### Data provided:

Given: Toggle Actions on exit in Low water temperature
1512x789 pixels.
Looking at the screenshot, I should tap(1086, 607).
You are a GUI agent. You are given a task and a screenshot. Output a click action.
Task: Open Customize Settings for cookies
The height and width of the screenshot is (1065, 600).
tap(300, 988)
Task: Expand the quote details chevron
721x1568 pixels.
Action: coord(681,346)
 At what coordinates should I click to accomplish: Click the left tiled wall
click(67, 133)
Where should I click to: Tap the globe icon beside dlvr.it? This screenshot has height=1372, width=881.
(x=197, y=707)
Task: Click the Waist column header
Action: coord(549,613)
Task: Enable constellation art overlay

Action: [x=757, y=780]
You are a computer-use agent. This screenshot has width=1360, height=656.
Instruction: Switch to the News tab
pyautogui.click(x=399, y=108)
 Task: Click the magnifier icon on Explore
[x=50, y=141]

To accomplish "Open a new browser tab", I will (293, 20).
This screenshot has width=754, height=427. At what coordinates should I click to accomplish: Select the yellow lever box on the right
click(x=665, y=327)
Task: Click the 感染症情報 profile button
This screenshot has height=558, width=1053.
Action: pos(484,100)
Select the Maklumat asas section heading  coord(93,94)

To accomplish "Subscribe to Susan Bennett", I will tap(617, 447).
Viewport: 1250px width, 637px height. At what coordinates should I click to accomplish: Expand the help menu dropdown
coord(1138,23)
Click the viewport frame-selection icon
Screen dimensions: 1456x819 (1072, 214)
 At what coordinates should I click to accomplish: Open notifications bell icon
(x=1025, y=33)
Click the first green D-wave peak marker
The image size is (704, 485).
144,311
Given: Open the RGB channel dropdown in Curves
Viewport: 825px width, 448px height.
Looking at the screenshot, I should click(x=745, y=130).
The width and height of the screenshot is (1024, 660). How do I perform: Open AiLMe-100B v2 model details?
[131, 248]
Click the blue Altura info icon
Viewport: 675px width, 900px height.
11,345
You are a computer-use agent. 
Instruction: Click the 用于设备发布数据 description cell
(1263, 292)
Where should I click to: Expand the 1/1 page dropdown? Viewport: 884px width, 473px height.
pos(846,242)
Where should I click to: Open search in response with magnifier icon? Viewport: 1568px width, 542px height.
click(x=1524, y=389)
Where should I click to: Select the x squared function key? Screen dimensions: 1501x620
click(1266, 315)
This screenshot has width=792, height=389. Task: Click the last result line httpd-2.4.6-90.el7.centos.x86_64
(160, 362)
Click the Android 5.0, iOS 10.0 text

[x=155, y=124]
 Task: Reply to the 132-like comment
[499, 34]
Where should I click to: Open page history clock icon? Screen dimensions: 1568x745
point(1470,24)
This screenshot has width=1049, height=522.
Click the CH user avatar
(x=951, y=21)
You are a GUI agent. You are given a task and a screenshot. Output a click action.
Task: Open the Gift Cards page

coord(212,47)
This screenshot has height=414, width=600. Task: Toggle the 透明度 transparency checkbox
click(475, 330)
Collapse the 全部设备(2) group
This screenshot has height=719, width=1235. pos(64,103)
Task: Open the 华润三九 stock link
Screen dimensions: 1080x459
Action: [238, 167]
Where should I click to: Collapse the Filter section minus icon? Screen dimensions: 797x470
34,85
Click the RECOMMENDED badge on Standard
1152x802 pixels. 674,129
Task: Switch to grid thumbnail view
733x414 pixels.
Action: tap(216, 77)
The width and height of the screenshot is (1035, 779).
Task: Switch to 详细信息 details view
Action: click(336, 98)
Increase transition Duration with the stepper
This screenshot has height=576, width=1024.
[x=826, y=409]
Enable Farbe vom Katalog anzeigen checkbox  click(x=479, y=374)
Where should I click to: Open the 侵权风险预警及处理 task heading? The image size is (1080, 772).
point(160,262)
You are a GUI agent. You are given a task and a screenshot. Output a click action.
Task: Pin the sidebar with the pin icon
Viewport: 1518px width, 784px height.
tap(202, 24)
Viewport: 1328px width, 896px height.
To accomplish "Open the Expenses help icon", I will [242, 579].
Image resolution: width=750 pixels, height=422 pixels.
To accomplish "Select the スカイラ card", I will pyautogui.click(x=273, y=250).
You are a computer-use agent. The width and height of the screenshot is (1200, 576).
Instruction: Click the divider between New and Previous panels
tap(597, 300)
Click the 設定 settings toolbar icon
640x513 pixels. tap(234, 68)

### Problem to work on:
Extract exactly and only the lines above from the line containing "Enable Farbe vom" through the line containing "Image resolution: width=750", both end lines included.

### Exercise solution:
Enable Farbe vom Katalog anzeigen checkbox  click(x=479, y=374)
Where should I click to: Open the 侵权风险预警及处理 task heading? The image size is (1080, 772).
point(160,262)
You are a GUI agent. You are given a task and a screenshot. Output a click action.
Task: Pin the sidebar with the pin icon
Viewport: 1518px width, 784px height.
tap(202, 24)
Viewport: 1328px width, 896px height.
To accomplish "Open the Expenses help icon", I will [242, 579].
Image resolution: width=750 pixels, height=422 pixels.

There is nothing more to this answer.